Exclusive - Rain Dogs by Gary McMahon (Prologue and First Chapter)

June 28th, 2008 by Jay | Filed under Book, Excerpt, Horror.

Prologue: URBAN RAIN DANCE

The woman scurries out of the main entrance and across the wide grey slab of the communal parking area, light spilling out of the doors behind her to stain the concrete steps with a cold, white wash. She pulls her quilt-lined padded jacket tight across her emaciated frame; a pitiful attempt to keep out the unseasonable chill. Grief follows her like a stray dog — vying for her attention and yapping at her heels — as she heads for the car.
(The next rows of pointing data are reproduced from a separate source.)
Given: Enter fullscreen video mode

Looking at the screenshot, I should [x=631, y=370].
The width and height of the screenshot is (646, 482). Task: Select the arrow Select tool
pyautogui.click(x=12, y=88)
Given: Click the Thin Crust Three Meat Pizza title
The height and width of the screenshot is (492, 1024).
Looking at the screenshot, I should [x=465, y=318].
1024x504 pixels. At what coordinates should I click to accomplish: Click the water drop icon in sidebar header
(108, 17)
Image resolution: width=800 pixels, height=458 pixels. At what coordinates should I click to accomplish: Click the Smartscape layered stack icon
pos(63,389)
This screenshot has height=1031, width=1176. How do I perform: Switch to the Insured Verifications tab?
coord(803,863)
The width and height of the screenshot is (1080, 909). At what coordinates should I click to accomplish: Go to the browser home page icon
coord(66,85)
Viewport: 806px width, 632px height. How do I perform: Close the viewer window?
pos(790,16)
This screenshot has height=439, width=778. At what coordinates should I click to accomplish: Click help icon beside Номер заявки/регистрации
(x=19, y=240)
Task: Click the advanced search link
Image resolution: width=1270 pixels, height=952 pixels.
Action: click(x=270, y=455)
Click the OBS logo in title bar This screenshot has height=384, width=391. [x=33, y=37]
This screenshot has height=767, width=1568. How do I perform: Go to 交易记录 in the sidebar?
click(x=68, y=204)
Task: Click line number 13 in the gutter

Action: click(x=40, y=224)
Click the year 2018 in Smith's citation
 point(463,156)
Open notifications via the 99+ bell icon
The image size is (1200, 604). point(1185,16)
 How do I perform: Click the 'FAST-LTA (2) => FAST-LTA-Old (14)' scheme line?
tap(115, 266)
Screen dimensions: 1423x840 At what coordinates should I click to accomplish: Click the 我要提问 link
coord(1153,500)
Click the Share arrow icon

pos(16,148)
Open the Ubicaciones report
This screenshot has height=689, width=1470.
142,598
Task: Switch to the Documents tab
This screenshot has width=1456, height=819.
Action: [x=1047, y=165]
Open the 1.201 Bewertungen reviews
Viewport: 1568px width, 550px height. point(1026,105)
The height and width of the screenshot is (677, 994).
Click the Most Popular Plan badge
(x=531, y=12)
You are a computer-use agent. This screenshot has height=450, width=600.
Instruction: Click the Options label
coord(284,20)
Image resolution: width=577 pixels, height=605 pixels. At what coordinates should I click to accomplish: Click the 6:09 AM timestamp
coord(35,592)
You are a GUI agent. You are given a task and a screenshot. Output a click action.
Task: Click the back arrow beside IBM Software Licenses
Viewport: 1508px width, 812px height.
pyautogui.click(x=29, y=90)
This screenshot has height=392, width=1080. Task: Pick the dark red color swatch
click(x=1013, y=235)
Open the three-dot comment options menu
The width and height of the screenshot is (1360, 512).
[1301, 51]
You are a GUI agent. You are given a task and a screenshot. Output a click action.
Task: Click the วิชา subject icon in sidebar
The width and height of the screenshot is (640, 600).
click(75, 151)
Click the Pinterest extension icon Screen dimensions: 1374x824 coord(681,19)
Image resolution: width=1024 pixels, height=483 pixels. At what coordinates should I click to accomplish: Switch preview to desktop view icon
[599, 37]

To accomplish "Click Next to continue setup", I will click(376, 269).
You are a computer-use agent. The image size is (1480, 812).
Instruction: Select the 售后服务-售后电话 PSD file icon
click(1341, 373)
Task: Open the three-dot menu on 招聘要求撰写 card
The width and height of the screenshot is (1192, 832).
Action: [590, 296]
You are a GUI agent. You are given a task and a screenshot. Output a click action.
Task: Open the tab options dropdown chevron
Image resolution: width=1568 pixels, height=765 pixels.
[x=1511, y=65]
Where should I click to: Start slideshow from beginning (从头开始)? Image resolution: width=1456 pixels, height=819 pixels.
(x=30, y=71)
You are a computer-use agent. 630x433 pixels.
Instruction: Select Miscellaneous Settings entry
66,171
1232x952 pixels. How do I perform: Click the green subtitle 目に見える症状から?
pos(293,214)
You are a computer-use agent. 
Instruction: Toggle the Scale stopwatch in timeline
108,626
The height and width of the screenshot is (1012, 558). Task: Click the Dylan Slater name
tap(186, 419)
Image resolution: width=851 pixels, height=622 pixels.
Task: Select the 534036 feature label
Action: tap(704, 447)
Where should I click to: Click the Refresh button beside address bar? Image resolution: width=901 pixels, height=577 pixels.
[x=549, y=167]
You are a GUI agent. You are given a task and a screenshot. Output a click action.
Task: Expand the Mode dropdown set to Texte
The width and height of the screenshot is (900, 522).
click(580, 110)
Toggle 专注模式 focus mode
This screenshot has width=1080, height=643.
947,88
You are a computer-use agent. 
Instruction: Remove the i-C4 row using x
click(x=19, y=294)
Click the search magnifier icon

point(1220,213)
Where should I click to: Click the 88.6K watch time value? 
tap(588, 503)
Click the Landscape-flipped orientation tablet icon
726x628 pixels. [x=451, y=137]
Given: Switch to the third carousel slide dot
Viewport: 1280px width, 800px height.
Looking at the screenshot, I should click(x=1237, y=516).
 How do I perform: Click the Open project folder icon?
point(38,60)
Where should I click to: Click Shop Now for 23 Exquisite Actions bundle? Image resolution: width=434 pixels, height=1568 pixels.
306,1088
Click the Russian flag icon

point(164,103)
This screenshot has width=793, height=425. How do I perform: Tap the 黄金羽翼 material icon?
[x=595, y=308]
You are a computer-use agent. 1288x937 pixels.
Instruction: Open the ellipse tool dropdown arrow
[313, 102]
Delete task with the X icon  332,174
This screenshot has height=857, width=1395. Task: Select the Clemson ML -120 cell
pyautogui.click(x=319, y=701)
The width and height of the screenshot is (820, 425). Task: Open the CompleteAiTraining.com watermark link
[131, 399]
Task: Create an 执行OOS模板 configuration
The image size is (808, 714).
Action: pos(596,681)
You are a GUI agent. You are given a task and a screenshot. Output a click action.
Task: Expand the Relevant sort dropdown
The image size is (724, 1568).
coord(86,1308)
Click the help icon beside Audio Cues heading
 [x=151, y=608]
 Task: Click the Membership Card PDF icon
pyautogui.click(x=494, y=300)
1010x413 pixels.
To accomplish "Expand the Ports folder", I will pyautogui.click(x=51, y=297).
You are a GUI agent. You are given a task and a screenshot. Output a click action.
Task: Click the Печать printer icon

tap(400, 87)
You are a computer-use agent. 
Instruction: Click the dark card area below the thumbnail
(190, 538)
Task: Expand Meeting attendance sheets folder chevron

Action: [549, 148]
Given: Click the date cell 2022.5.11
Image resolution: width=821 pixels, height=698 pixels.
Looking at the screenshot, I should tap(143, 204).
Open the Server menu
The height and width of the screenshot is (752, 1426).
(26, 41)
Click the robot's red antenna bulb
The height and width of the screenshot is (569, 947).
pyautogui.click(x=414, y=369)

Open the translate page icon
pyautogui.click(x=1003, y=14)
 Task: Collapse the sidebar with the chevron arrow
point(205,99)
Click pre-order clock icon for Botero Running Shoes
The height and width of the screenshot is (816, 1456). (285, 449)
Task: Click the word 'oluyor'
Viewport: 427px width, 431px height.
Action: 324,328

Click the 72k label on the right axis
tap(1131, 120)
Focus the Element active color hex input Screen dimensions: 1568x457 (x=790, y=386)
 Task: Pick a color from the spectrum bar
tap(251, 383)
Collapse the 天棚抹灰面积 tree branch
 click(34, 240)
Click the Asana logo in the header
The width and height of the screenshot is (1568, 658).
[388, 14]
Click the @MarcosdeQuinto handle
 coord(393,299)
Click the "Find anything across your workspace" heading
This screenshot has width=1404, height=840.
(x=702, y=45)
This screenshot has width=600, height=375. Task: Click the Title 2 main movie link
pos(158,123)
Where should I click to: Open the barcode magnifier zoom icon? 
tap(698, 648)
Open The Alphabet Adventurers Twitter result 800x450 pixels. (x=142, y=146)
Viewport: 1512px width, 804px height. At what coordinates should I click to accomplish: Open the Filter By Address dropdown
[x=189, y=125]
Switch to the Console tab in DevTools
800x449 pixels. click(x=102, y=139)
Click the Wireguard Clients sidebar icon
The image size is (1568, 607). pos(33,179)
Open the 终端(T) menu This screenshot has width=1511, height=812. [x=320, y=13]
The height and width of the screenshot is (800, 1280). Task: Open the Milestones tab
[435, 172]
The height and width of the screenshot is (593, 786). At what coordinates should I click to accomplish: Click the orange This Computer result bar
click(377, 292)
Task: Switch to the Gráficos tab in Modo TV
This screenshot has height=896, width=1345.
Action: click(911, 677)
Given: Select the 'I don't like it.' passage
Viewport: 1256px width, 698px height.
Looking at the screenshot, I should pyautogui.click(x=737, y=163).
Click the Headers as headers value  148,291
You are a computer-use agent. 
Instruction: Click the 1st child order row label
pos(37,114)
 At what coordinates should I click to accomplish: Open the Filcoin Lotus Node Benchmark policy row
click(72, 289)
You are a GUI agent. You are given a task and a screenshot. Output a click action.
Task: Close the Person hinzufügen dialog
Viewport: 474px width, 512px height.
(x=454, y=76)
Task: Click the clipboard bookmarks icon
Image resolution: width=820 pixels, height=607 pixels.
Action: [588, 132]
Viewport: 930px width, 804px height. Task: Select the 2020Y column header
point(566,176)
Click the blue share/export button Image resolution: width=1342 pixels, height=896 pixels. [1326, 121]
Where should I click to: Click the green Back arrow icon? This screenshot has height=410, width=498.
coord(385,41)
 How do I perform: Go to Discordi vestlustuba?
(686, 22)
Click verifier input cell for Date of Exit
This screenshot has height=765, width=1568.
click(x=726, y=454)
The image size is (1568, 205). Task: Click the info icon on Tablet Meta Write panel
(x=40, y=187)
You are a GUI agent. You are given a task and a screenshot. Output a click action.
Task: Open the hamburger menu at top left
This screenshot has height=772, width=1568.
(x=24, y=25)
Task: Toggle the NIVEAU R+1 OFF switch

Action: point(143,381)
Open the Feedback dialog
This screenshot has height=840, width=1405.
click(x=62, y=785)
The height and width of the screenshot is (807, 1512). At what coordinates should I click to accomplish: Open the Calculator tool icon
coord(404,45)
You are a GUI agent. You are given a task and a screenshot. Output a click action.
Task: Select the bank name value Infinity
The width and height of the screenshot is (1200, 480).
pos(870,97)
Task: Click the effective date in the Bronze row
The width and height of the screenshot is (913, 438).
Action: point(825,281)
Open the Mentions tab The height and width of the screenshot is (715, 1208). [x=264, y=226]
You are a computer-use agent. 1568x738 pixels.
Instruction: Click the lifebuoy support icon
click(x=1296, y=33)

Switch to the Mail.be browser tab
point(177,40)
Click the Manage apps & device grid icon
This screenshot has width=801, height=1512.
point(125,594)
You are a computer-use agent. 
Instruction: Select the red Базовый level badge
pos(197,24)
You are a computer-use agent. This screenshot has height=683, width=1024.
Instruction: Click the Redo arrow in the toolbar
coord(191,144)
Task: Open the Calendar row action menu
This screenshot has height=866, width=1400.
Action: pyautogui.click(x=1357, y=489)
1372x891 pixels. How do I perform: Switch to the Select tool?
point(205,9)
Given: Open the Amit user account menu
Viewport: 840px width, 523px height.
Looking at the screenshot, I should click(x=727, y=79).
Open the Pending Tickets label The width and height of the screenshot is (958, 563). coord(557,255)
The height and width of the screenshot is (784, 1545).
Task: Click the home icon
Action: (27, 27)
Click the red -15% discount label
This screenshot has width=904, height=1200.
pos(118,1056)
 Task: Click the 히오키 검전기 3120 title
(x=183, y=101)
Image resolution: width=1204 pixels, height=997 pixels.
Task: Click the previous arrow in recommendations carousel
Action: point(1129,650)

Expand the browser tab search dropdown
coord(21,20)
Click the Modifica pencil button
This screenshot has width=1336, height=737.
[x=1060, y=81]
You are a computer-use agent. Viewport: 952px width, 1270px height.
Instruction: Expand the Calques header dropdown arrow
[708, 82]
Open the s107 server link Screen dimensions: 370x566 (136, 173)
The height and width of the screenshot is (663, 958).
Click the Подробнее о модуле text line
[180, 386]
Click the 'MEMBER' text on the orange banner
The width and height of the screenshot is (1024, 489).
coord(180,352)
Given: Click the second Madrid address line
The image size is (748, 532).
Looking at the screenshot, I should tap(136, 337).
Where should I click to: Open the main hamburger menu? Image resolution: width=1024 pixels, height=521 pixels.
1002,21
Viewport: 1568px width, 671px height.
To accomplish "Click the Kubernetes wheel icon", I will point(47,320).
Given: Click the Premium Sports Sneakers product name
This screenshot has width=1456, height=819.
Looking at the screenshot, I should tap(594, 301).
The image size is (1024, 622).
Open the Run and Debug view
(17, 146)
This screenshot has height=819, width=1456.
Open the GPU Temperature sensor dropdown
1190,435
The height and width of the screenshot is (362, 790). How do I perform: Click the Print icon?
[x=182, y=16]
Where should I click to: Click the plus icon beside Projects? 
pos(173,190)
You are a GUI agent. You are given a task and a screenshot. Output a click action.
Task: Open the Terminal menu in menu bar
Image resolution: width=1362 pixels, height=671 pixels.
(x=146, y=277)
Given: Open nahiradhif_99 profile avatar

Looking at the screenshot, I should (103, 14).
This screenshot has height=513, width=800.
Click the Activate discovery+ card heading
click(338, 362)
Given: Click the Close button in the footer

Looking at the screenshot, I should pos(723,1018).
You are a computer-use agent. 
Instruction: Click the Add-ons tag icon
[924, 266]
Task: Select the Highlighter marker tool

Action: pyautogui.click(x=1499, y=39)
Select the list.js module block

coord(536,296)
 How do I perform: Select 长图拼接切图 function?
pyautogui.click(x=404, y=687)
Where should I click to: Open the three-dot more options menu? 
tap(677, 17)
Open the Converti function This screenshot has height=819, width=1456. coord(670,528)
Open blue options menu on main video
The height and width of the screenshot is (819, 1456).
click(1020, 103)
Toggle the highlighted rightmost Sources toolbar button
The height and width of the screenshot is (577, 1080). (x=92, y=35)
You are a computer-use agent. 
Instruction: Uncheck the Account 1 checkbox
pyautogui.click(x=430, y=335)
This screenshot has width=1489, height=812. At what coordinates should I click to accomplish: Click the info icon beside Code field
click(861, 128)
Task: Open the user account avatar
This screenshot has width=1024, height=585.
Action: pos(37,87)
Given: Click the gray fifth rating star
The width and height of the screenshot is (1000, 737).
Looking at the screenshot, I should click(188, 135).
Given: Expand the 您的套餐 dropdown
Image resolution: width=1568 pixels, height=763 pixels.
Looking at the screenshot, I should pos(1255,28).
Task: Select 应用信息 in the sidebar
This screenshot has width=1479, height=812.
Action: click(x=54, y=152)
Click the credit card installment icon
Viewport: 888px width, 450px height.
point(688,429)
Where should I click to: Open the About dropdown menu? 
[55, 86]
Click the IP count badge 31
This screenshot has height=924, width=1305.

Monolithic concrete towers loom over her, their gaze blank and impassive under a weak moon that barely even registers in a sky as grey as the structures which sulk around her. These tired buildings do not judge the woman; only her family can do that — and only when they discover her activities, much later, and long after the deed is done.

The car starts on the first try. This is unusual in itself, so she decides to take it as a sign that the night is on her side.

She’s aware of the wind’s force as it blows against the sides of the little car, for it is a constant fight to keep the vehicle on the road as she heads away from the estate. The town of Stonegrave is sleeping, all good little boys and girls having gone to bed hours ago. The only folk abroad at this dead hour are those in search of things which cannot be seen by the light of day, or who require the cover of night to hide their grim intentions. Dark deeds and darker desires accompany her towards her destination.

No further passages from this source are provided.